O grupo de companheiros espíritas fazia o trabalho de assistência aos enfermos, com entusiasmo e alegria.
Em casa de Dona Carlota Ribas, o quadro era comovente.
A pobre senhora, assistida pelos vizinhos, jazia paralítica, como que algemada ao catre.
Sofria. Contorcia-se de vez em quando, em vista da posição incômoda. Doía ver-lhe a magreza extrema.
-Se Dona Carlota pudesse ao menos instalar-se numa boa cadeira de rodas. . .
A observação vinha de alguém que integrava a caravana; entretanto, os visitantes eram pessoas remediadas, sem serem ricos, e ninguém se arriscou à promessa de doação de apetrecho assim tão caro.
—Veja, Lilinda! Tenho a impressão de reencontrar a nossa querida enferma que Deus levou. . .
Dona Lilinda concordou em silêncio, mal contendo a emoção.
-Lilinda, você compreende. . . Temos aqui a cadeira de rodas deixada por sua mãe. É uma relíquia, bem sei. Entretanto, como será grande a alegria de Dona Carlota, se lhe entregarmos essa doce herança como presente!. . .
—Impossivel! A cadeira de mamãe foi primorosamente trabalhada na Alemanha. . . Tem a bolsa anexa com espelho incrustado de pérolas de que ela tanto gostava! Já enjeitamos vinte contos de réis! Você ganha pouco. Até hoje sou obrigada a dar o pé na máquina de costura, embora as promessas de nomeação para o magistério. . . A cadeira de mamãe é uma reserva que não podemos menosprezar. . .
Quando a dificuldade maior aparecer. . .
Peixoto não prosseguiu.
—Peixoto! Peixoto! mudei de ideia. Sonhei com mamãe a pedir-me para que atendesse a você. . . Vamos levar, hoje mesmo, a cadeira de rodas para Dona Carlota. . .
Dessa vez, no entanto, foi o marido quem se mostrou acabrunhado. . .
—Ora, Lilinda – disse ele -, agora é tarde. . .
Já comprei uma cadeira, mais humilde, embora muito confortável, e já a mandei para a nossa doente. . .
Sei que você não se aborrecerá comigo. . . Pagarei tudo em seis prestações.

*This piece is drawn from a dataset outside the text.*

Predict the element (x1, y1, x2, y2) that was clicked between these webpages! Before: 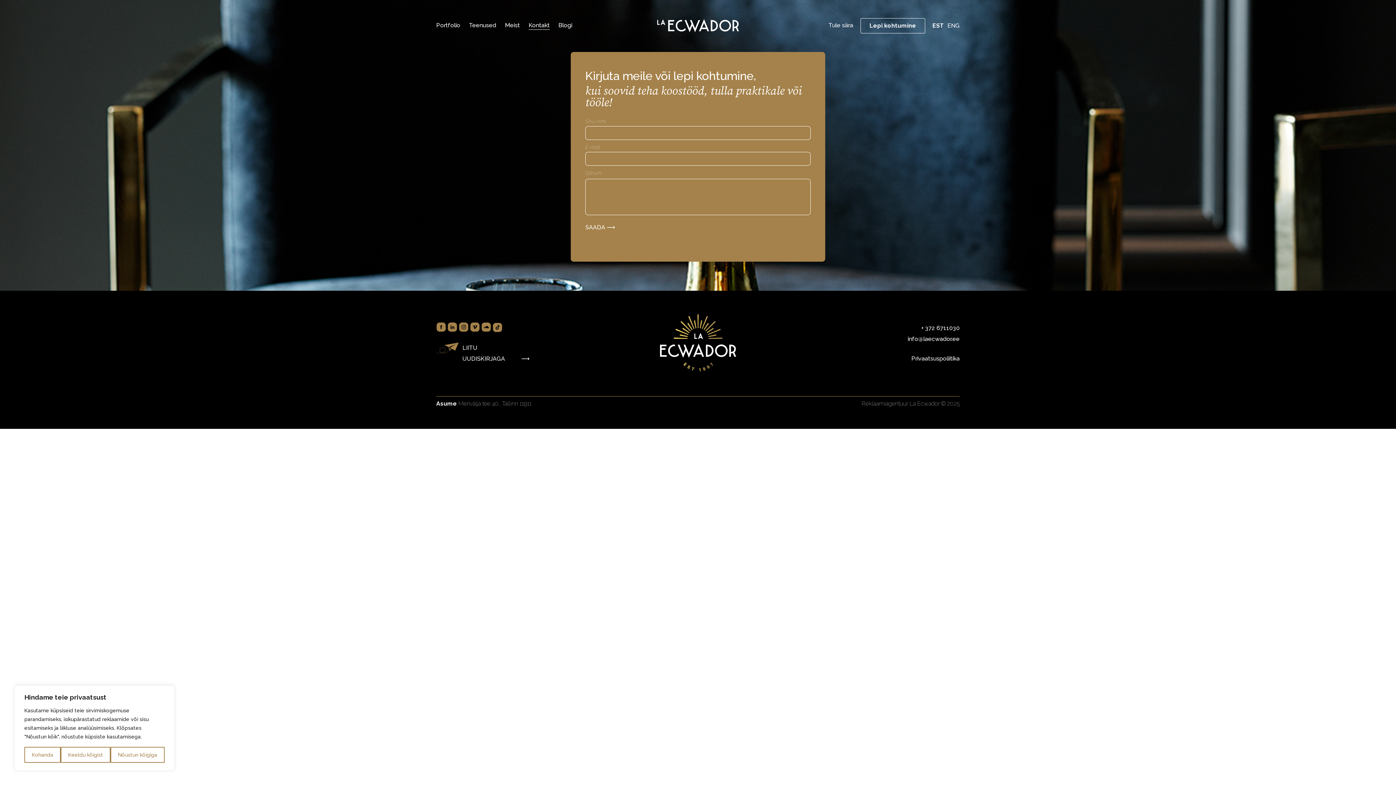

Dona Lilinda ouviu a notícia, imensamente desapontada.
Pesado silêncio caiu entre ambos.
Nisso, alguém bate à porta.
Peixoto abre.
—Sr. Peixoto, vovó soube por amigos que o senhor e Dona Lilinda possuem uma cadeira de rodas em casa. . . Não sei se quererão vendê-la, mas, francamente, se assim é, não poderemos fazer a compra. Vovó está paralítica, há dois meses, com muito pouca esperança de cura. . . Foi professora e ganha regular vencimento. Mas somos oito irmãos, seis dos quais ainda não têm doze anos de idade. . .
Vovó manda saber se o senhor e Dona Lilinda poderão emprestar-lhe a cadeira por algum tempo. . .
—Peixoto e eu vamos levar-lhe a cadeira hoje ainda. . . Nada de empréstimos. . . A cadeira é dela, será dela sempre. . .
O mocinho agradeceu, contente, e, na tarde do mesmo dia, o casal procurou a casa indicada, transportando a encomenda.
Dona Umbelina, a paralítica, rodeada dos netinhos órfãos, chorou de felicidade.
Enfim, a cadeira sonhada. . .
Enfim, repousava, como queria. . .
Lilinda e Peixoto acomodam-na com jeito.
—A senhora tem alguma irmã que deseje trabalhar?
—Como assim? – inquire Lilinda, surpresa.
—Alguma jovem professora, por exemplo? Deixei os encargos no colégio, jubilada desde anteontem. Minha diretora, porém, solicita que indique a minha substituta. . .
Emocionada, a visitante fala do diploma conseguido à custa de muito esforço e do velho sonho de ingressar nos trabalhos do ensino público. . .
Depois de dois meses sobre o encontro expressivo, a senhora Peixoto entrava no educandário, cercada de simpatia.
A bondade gerara a bondade, e uma cadeira de carinho e repouso trouxera outra de serviço e educação.